TEXT EXTRACT →
....
As a first step advancing towards the goal in the title, I would like to completely understand the process of configuring, loading, running and debugging an application in external SDRAM, which is as far as I see not completely documented, nor completely discussed (in a single thread) here on NXP forum... so I would appreciate very much if someone like @Miguel04 or @lpcxpresso_supp expert in the topic can confirm my understandings.
Let's get started!
I picked evkbimxrt1050_iled_blinky demo application as starting point:
Because this project is configured by default to run using eXecution In-Place (XIP), while importing I immediately checked "Link application to RAM" and moved BOARD_SDRAM as the first RAM area listed in Memory Configuration. These two operations should be sufficient to instruct MCU Linker to move all the code in external SDRAM starting from 0x80000000 address.
I also moved NCACHE_REGION right after BOARD_SDRAM to have all the external SDRAM contiguous in memory configuration, thinking (and hoping) this will not affect MCU Linker in any way.
After SDK sample project import completes, if I build the project this is what I see in build console output and MAP file:
What I see in above listings makes me think I am right, but please... again... correct me if NOT.
But now, if when I tried to debug the project, this is what happened:
and I said to myself: "Ok, he's right. How could he be able to load the code to SDRAM if nobody initialized it before?"
Then, thanks to this article in NXP community blog I figured out that LinkServer needed a "customized" Connect Script to initialize the Smart External Memory Controller (SEMC) to enable the SDRAM, and consequenly to program and jump to 0x80000000 successfully. The connection script for RT1050 SDRAM initialization is provided at above link, and when added in Debug Configuration something starts to work.
Loading to SDRAM now works, but if I press Resume (F8) then a crash immediately occurs:
The Hard Fault seems to be triggered by BOARD_InitBootClocks(), when SEMC clock configuration is performed. Then I said to myself: "Ok, right. If LinkServer already configured SEMC to support external SDRAM and instruction are fetched from there, it's natural that changing clocks configuration while fetching instructions may cause some malfunctioning. Let's define SKIP_SYSCLK_INIT symbol.
Now, if I start debugging and just press Resume (F8) the program runs and LED starts to blink.
HURRAY! No... wait.... I cannot set breakpoints..... or better, I can set breakpoints, but they'll be never hitted. As you can see in the screenshot below, program is running, breakpoint is set, but no triggering.
The only way to have a breakpoint triggered is to set it up using right mouse button --> Add breakpoint... --> Type: Hardware
HURRAY! Now the breakpoint is working! No... wait.... if I try to step....... it's resuming execution, then stopping when hitting the same breakpoint again...........
....
GIVEN MATERIAL →
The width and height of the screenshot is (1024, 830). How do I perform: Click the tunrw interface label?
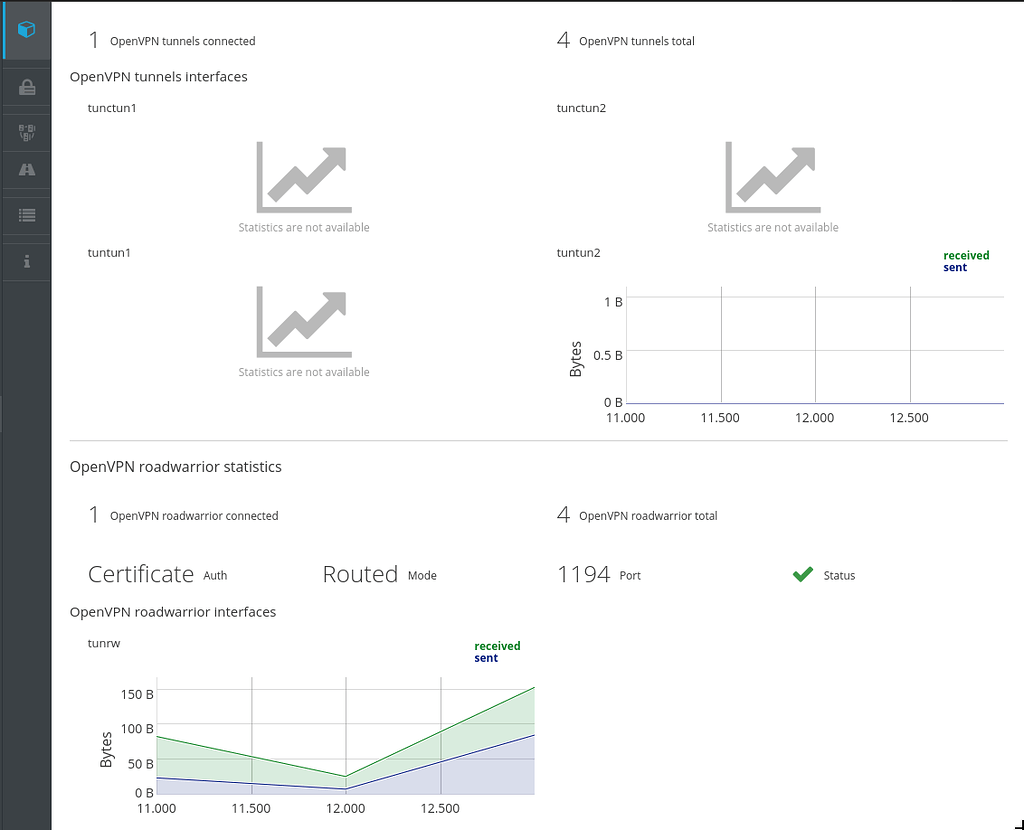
....
WORK TO DO →
a) In the forum post about running the blinky demo from external SDRAM, what symbol does the author define to get past the Hard Fault in BOARD_InitBootClocks()?
b) Continue the forum post about running the blinky demo from external SDRAM, starting after its last sentence.

RESPONSE LIST →
a) SKIP_SYSCLK_INIT

b)
So, debugging was impossible... until I found this thread in NXP forum in which @kerryzhou hinted at --cachelib libm7_cache.so LinkServer option, which I later found also explained in RT1050_BriefOverview_v201.pdf document provided at the same first link providing the connection script too. The document says (let me replace the screenshot, just to make it less outdated):
Debug performance and the Data Cache
When debugging images that make use of SDRAM or OC_RAM for storage of variable data (globals, stack, heap etc.) then the following option should be set within the LinkServer debug launch configuraton as shown below:
This module ensures that debug cache coherence is maintained, and correct debug operations may fail if this module is not specified. However there will be a debug performance penalty when this module is used.
Note: this module is not required io the SDRAM (or OC_TAX) only contains constant or uncached data.
HURRAY! Load works! Execute works! Breakpoints are triggering! Stepping works!
The only drawback is that stepping through the code is reaaaally, really slow.
As a very last step, I removed xip_device and xip_board from SDK components, which are no more necessary because now the project is no more executing code in-place from FLASH memory, and I also set XIP_BOOT_HEADER_ENABLE symbol to 0 in both Debug and Release configurations because, for the same reason, I don't need XIP boot header to be included in generated image anymore.
QUESTIONS:
- Is the above procedure correct? Am I missing something, or doing something wrong?
- Moving NCACHE_REGION right after BOARD_SDRAM in Memory Configuration may cause some problem?
- I read somewhere here on the forum about the need of setting Reset Handling to SOFT in Debug Configuration, is it really necessary and what may be the benefits? It looks like the debugger is working even if I did not explicitly set this option.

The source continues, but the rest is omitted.